Good point about the reduced number of recipients; if we count operators instead of validators that decreases the number of recipients significantly and bumps of the airdrop amount even more. I just wanted to get us talking about some specific numbers to validate that this even makes sense, and it appears there’s a road to do so.
I’ve been slow thinking about this for a few days and I’m not sure that I agree. People who liquid stake through a service like Lido or Rocketpool are not really in the same position as those who run the validators, precisely because they receive a liquid token (stETH or rETH) in return, whereas node operators are really locking away their assets, it’s much more of a long term commitment to the health of the chain. I’ve got some rETH, but if I decided to ditch Ethereum I could easily swap it for PonziCoin or whatever, it doesn’t demonstrate the same level of alignment as ether locked in a validator.
I’m probably willing to be convinced to change my mind on this, as there are definitely arguments that make sense for both sides and it is an interesting question.
To solve the Lido (etc.) issue we could simply airdrop to holders of stETH since this will be held by individual users who despited to Lido. We certainly should not exclude users of staking pools since they represent a large number of genuine users, who simply don’t have the resources to stake solo.
If we are trying to retroactively reward people for locking up their ether, then what is the advantage to airdropping people holding a liquid staking token like stETH or rETH? How does that link to the concept that @GLCstaked is proposing?
Like I said, I’d be happy to be convinced otherwise on this, maybe I’m missing something obvious?
I am following the original post which does not mention anything about locking up Ether.
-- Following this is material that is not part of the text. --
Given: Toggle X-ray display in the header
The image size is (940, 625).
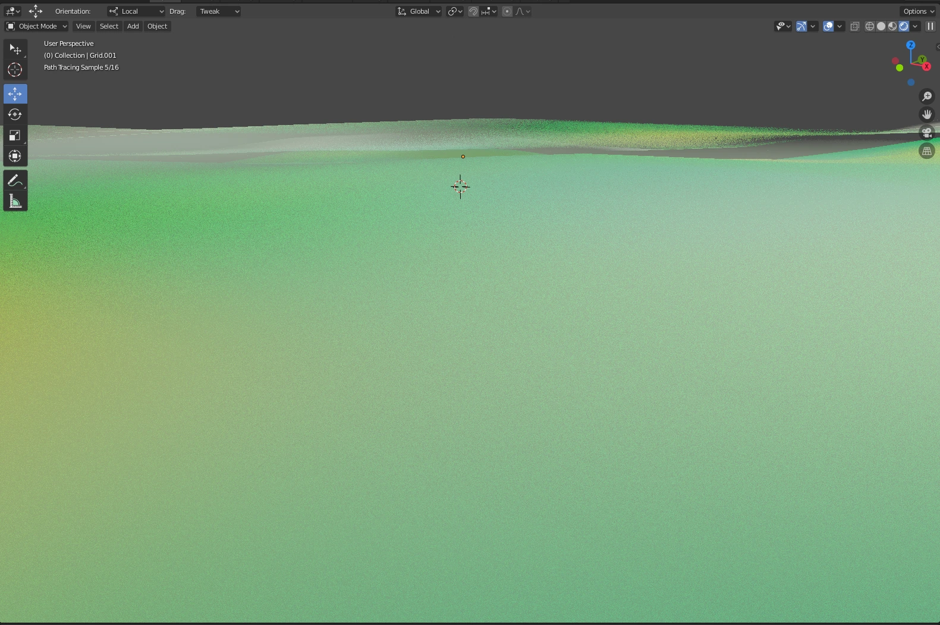Looking at the screenshot, I should pos(854,26).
However, it is worth noting that deposited Eth on Lido is locked. You can trade stEth, of course, but you have locked up Eth.
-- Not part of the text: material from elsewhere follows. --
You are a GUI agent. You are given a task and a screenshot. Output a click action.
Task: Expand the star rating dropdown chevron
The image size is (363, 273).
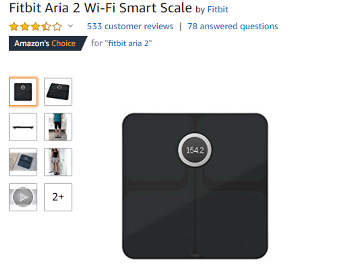pos(70,26)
I take it that the criteria is to be staking Ether. I can see no difference - from the perspective of an airdrop - between a user who solo stakes and a user who stakes using a pool. stEth is staked Eth on the Beacon chain, just from a different route. These users are securing the chain just as much as the solo stakers.
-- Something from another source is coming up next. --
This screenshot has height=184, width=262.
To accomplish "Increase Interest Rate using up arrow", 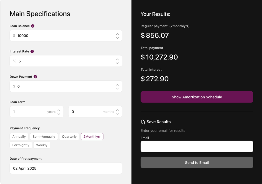I will coord(117,59).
We should probably be aiming for drops that are inclusionary rather than exclusionary when the terms are about helping out. We’re not talking about sybil farmers here, but users who are invested enough in Ethereum to engage in staking, just without solo staking capability.
I was going by these criteria from the original post, maybe ‘locking up ether’ is too imprecise a term.
An example that might illustrate my point is the difference between running a RocketPool minipool (which needs 16 ether) vs holding 16 ether worth of rETH. With the former your ether is committed long term to the security of the network. You cannot unstake and there is not even a date set when this will be possible. Your stake is a demonstration of long term alignment to Ethereum.
On the other hand, just holding rETH isn’t a long term commitment. At any time I can swap it for something else, if another chain looks like it might grow faster than Ethereum I can exchange my rETH today for a different token, I’m not tied to Ethereum in the same way.
I do appreciate the desire to be inclusionary, but in my opinion if the goal is to encourage certain behaviors that provide the largest benefit then by being less specific with rewards the effect is diluted.
What do you see as the advantage of airdropping to staking pool users? I think that’s maybe what I’m not understanding.